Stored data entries
____
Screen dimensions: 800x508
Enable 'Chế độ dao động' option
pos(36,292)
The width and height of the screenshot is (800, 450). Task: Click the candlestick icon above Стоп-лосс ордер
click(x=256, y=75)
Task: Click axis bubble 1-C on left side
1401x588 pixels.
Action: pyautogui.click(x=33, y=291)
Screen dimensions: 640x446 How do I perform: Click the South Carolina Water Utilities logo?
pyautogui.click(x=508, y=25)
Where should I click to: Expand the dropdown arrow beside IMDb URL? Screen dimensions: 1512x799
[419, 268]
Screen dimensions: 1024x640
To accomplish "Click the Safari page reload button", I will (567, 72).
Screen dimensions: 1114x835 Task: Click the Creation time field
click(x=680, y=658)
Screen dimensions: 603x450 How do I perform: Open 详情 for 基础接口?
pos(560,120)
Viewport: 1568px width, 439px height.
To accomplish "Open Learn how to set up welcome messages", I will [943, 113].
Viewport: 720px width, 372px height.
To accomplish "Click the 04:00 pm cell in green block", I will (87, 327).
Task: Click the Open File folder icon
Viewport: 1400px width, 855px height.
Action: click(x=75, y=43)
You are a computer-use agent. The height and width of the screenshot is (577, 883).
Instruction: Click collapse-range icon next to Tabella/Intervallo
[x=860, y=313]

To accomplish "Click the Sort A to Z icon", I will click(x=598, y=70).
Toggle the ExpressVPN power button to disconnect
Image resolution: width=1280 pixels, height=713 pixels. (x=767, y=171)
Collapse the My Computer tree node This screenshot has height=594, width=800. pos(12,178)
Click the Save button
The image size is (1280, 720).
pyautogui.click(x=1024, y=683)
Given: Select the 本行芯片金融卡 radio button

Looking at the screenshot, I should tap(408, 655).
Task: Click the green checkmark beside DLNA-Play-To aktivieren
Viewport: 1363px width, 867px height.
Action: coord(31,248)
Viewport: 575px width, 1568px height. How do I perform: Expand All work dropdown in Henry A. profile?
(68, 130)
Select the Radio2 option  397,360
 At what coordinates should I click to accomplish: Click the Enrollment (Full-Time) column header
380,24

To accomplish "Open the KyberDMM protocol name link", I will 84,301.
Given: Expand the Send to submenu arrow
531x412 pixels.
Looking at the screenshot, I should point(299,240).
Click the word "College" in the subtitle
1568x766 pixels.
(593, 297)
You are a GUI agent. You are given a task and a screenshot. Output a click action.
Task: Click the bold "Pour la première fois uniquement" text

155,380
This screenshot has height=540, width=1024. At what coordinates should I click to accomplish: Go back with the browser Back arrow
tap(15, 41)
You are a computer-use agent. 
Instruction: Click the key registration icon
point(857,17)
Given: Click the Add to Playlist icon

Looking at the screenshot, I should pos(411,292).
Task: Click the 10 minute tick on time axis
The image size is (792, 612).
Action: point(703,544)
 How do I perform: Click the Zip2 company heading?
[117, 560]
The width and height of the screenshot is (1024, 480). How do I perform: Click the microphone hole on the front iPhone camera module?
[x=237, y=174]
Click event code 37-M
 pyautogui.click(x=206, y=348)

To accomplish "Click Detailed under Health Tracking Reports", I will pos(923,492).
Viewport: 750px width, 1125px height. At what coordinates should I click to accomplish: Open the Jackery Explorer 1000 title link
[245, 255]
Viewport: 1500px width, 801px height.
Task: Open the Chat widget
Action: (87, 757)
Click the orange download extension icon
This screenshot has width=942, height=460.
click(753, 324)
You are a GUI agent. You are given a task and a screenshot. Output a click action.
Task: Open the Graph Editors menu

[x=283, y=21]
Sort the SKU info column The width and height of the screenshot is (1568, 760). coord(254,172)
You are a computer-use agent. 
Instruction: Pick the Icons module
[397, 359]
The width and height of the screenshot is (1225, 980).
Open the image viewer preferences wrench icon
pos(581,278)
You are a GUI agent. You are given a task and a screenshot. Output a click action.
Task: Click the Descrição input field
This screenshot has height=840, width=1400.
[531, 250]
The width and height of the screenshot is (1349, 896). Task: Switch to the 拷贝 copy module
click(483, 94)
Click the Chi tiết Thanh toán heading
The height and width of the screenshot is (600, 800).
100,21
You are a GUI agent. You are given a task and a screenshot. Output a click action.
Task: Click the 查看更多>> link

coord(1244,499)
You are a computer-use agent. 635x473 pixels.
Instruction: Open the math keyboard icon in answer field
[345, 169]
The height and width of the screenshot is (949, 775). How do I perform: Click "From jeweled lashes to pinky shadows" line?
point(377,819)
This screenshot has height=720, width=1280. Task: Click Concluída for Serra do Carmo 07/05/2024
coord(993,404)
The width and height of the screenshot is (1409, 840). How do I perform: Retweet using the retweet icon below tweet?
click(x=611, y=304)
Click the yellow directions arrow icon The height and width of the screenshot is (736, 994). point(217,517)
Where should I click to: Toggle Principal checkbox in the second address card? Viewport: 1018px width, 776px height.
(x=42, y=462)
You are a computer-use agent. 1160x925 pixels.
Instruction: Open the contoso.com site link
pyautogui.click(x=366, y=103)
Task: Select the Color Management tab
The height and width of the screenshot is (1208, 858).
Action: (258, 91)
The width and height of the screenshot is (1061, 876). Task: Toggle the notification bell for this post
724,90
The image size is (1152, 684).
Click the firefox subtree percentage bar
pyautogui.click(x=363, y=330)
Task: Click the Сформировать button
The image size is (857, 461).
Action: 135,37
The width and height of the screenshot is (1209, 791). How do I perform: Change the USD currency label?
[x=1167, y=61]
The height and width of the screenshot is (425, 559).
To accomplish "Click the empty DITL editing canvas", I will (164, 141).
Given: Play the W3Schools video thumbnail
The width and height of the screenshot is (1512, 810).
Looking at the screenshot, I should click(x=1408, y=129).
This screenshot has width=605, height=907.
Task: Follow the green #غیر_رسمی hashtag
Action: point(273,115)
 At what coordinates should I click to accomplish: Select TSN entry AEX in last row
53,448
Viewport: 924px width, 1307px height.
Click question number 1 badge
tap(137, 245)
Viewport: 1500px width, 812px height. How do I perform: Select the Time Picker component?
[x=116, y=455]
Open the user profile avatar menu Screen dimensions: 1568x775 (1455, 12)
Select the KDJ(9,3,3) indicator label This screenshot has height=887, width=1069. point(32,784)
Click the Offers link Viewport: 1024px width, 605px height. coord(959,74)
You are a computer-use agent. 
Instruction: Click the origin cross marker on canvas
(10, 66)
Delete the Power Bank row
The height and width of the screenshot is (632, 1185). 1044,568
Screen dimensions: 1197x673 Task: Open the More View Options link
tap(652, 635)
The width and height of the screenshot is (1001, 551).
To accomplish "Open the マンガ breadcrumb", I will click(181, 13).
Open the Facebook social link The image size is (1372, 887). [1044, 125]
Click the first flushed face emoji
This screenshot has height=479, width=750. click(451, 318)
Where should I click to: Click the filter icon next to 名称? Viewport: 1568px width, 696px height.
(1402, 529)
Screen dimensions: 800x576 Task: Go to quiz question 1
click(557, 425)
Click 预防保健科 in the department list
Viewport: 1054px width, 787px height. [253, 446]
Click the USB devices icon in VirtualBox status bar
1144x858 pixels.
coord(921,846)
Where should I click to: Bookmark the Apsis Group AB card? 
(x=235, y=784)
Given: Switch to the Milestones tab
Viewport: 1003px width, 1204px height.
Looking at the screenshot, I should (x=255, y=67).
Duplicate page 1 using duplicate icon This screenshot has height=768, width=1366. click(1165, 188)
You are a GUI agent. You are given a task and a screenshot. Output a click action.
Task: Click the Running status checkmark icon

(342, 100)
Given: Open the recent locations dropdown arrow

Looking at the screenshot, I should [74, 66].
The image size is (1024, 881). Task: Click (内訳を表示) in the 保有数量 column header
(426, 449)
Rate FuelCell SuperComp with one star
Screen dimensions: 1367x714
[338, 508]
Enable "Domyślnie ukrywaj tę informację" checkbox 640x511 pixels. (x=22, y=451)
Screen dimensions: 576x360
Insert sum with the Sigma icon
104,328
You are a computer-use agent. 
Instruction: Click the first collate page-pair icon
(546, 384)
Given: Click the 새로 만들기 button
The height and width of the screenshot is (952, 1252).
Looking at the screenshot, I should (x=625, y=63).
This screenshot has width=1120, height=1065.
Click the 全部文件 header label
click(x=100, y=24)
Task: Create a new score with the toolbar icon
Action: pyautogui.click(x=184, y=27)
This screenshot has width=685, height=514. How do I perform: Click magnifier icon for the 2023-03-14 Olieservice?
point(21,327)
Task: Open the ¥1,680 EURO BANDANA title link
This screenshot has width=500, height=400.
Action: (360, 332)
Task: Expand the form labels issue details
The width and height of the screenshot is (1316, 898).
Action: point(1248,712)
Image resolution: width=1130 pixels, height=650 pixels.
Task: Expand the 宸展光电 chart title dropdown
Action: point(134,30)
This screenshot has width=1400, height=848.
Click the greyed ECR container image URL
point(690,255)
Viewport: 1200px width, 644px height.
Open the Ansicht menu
____
» **Brief**:
Taking the records above, retype every line from the one with "The image size is (1024, 881)." down to the one with "This screenshot has width=1120, height=1065.", exactly and with nothing else.

» **Answer section**:
The image size is (1024, 881). Task: Click (内訳を表示) in the 保有数量 column header
(426, 449)
Rate FuelCell SuperComp with one star
Screen dimensions: 1367x714
[338, 508]
Enable "Domyślnie ukrywaj tę informację" checkbox 640x511 pixels. (x=22, y=451)
Screen dimensions: 576x360
Insert sum with the Sigma icon
104,328
You are a computer-use agent. 
Instruction: Click the first collate page-pair icon
(546, 384)
Given: Click the 새로 만들기 button
The height and width of the screenshot is (952, 1252).
Looking at the screenshot, I should (x=625, y=63).
This screenshot has width=1120, height=1065.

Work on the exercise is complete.